[Source records]
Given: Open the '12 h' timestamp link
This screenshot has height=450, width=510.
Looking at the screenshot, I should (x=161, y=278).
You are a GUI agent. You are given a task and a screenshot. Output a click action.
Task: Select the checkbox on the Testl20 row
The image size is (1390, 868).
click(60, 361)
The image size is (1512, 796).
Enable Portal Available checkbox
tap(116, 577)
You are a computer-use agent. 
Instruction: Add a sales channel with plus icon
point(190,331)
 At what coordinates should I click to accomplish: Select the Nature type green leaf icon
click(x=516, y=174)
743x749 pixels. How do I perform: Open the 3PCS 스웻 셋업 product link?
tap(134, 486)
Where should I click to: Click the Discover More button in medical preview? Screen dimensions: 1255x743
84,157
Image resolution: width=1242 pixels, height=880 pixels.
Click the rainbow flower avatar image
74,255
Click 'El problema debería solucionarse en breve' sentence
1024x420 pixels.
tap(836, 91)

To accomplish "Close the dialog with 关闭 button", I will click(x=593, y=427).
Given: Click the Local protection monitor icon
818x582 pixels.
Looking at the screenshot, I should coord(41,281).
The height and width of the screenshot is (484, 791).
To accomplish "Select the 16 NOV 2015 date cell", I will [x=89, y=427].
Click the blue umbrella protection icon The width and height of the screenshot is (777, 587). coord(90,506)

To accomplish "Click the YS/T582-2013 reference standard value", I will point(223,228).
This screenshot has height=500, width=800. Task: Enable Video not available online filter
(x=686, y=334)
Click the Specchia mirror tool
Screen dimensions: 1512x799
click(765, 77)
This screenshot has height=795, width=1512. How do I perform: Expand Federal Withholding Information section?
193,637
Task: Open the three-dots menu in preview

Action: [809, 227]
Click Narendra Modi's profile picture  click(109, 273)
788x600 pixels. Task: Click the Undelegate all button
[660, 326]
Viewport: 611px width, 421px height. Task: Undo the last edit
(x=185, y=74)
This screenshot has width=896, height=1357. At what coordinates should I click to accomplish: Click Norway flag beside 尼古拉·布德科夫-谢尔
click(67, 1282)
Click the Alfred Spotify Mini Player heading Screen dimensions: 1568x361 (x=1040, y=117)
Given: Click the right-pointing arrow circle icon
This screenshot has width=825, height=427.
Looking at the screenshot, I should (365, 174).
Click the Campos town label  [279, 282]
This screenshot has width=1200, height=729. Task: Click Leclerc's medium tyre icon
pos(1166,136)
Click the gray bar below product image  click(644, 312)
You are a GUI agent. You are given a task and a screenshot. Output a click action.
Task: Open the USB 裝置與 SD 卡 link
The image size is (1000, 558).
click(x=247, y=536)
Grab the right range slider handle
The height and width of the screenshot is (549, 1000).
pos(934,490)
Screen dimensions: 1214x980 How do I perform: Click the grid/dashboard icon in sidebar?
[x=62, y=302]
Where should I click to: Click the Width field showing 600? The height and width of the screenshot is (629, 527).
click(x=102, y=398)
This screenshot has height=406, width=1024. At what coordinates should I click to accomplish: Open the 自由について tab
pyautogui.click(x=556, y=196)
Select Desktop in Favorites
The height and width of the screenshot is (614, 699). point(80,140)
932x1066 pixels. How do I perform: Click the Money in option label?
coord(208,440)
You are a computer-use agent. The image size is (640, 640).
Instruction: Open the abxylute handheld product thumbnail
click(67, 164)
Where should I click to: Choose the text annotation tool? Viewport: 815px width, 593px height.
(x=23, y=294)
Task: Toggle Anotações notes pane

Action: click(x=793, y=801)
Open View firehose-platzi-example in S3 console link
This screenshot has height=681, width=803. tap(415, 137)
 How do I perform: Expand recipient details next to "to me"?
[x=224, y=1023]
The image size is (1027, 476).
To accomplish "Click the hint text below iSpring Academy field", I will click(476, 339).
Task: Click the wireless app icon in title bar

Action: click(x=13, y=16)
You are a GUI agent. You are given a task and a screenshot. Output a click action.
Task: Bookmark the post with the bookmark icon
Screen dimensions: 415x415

◆ Task requirements
Filter the records for the string "protection" and copy every line that holds it.

◆ Exercise response
Given: Click the Local protection monitor icon
Click the blue umbrella protection icon The width and height of the screenshot is (777, 587). coord(90,506)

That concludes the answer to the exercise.